++++ Information given

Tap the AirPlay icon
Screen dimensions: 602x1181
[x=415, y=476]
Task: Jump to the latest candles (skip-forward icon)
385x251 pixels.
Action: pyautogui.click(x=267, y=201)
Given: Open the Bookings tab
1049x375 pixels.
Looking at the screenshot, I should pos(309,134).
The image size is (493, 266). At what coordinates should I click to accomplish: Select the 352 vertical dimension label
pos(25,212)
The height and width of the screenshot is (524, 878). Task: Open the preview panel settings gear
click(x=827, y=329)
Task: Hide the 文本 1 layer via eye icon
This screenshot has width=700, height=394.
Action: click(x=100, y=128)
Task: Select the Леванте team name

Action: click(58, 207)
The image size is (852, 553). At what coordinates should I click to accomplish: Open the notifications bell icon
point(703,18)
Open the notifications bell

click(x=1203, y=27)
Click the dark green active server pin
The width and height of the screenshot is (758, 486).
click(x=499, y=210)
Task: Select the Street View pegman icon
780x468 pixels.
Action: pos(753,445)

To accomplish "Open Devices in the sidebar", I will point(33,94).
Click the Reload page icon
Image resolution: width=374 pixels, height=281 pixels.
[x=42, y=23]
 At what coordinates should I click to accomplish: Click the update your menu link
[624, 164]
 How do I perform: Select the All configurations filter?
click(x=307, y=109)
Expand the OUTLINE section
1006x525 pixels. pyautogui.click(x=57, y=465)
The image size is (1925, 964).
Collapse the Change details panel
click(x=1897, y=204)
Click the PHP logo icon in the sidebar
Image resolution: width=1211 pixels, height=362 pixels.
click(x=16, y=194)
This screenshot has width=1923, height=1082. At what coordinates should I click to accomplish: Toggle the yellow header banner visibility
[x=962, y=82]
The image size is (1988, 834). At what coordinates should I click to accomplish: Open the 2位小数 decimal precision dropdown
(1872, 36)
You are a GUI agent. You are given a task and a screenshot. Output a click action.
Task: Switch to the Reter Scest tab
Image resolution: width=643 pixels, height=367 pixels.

++++++++

** Task prompt **
Lay out every line of the material above as a Markdown table with the columns Row and Line, numbering the rows in order and omitting blank lines.

** The completed task **
| Row | Line |
|---|---|
| 1 | Tap the AirPlay icon |
| 2 | Screen dimensions: 602x1181 |
| 3 | [x=415, y=476] |
| 4 | Task: Jump to the latest candles (skip-forward icon) |
| 5 | 385x251 pixels. |
| 6 | Action: pyautogui.click(x=267, y=201) |
| 7 | Given: Open the Bookings tab |
| 8 | 1049x375 pixels. |
| 9 | Looking at the screenshot, I should pos(309,134). |
| 10 | The image size is (493, 266). At what coordinates should I click to accomplish: Select the 352 vertical dimension label |
| 11 | pos(25,212) |
| 12 | The height and width of the screenshot is (524, 878). Task: Open the preview panel settings gear |
| 13 | click(x=827, y=329) |
| 14 | Task: Hide the 文本 1 layer via eye icon |
| 15 | This screenshot has width=700, height=394. |
| 16 | Action: click(x=100, y=128) |
| 17 | Task: Select the Леванте team name |
| 18 | Action: click(58, 207) |
| 19 | The image size is (852, 553). At what coordinates should I click to accomplish: Open the notifications bell icon |
| 20 | point(703,18) |
| 21 | Open the notifications bell |
| 22 | click(x=1203, y=27) |
| 23 | Click the dark green active server pin |
| 24 | The width and height of the screenshot is (758, 486). |
| 25 | click(x=499, y=210) |
| 26 | Task: Select the Street View pegman icon |
| 27 | 780x468 pixels. |
| 28 | Action: pos(753,445) |
| 29 | To accomplish "Open Devices in the sidebar", I will point(33,94). |
| 30 | Click the Reload page icon |
| 31 | Image resolution: width=374 pixels, height=281 pixels. |
| 32 | [x=42, y=23] |
| 33 |  At what coordinates should I click to accomplish: Click the update your menu link |
| 34 | [624, 164] |
| 35 |  How do I perform: Select the All configurations filter? |
| 36 | click(x=307, y=109) |
| 37 | Expand the OUTLINE section |
| 38 | 1006x525 pixels. pyautogui.click(x=57, y=465) |
| 39 | The image size is (1925, 964). |
| 40 | Collapse the Change details panel |
| 41 | click(x=1897, y=204) |
| 42 | Click the PHP logo icon in the sidebar |
| 43 | Image resolution: width=1211 pixels, height=362 pixels. |
| 44 | click(x=16, y=194) |
| 45 | This screenshot has width=1923, height=1082. At what coordinates should I click to accomplish: Toggle the yellow header banner visibility |
| 46 | [x=962, y=82] |
| 47 | The image size is (1988, 834). At what coordinates should I click to accomplish: Open the 2位小数 decimal precision dropdown |
| 48 | (1872, 36) |
| 49 | You are a GUI agent. You are given a task and a screenshot. Output a click action. |
| 50 | Task: Switch to the Reter Scest tab |
| 51 | Image resolution: width=643 pixels, height=367 pixels. |